What particularly struck me during the debate was the way those who could not accept female bishops were demanding oversight by ‘a bishop who thinks like us’. This seems to me to be a distortion of the role of a bishop. Bishops are called to be signs of unity: the introduction to the Ordination and Consecration of Bishops says “they are to gather God’s people and celebrate with them the sacraments of the new covenant. Thus formed into a single communion of faith and love, the Church in each place and time is united with the Church in every place and time.”
I know that our present bishops come from different traditions in the church; but when I have watched them in the Cathedral or in the parish church, I have never been able to tell, from the way that they exercise their office, which tradition they come. Good bishops are able to become all things to all people, and to rise above the relatively unimportant differences of tradition and churchmanship.
It is alien to Anglican ecclesiology for a bishop to say he won’t minister to a particular parish because their theological tradition differs from his; and no parish is able to reject the authority of the diocesan bishop over them.
The Act of Synod after the Ordination of Women to the Priesthood in 1992 opened the door to this fundamental change in the understanding of episcopacy by allowing parishes to petition for alternative episcopal oversight; but they had to ask their diocesan bishop to nominate someone, they couldn’t pick and choose. The demand to have a bishop of their own theological persuasion is simply one step further to schism. If they don’t accept the authority of their bishop, if they will only obey a bishop who shares their theological approach, how can they be said to be in communion with the rest of the church?
What next? Obviously when the church comes to debate the question of whether gays may be bishops, people who object will feel entitled to bishops who object. Will we than have parishes who believe in Creationism asking for bishops who believe the same; and those who don’t refusing to accept the authority of bishops who do? This can only lead to further fragmentation.
Sarah Coakley has written that “we cannot compromise on the historic theology of the bishop as locus of unity”.
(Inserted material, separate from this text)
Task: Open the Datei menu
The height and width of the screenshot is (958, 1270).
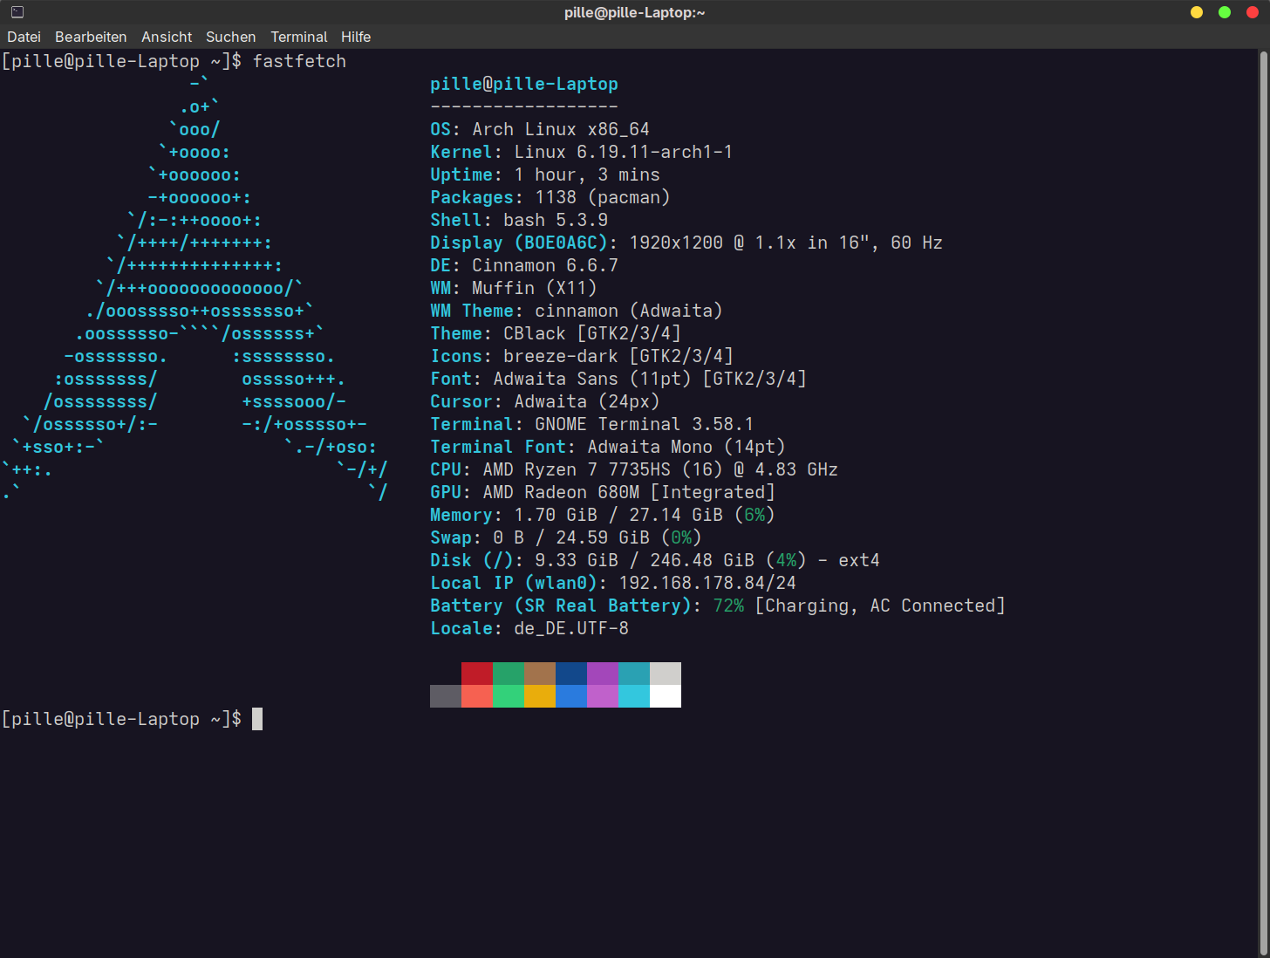Action: pyautogui.click(x=24, y=37)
I am coming round to the opinion that, in spite of the pain and hurt that the vote on Tuesday caused to women in the church, both ordained and lay, and the men who support them, it may well have been a good thing, since it gives the Church of England the chance to think again, and to bring in a measure which does not redefine the role of a bishop in a way that can only lead to more and more division and fragmentation in the church.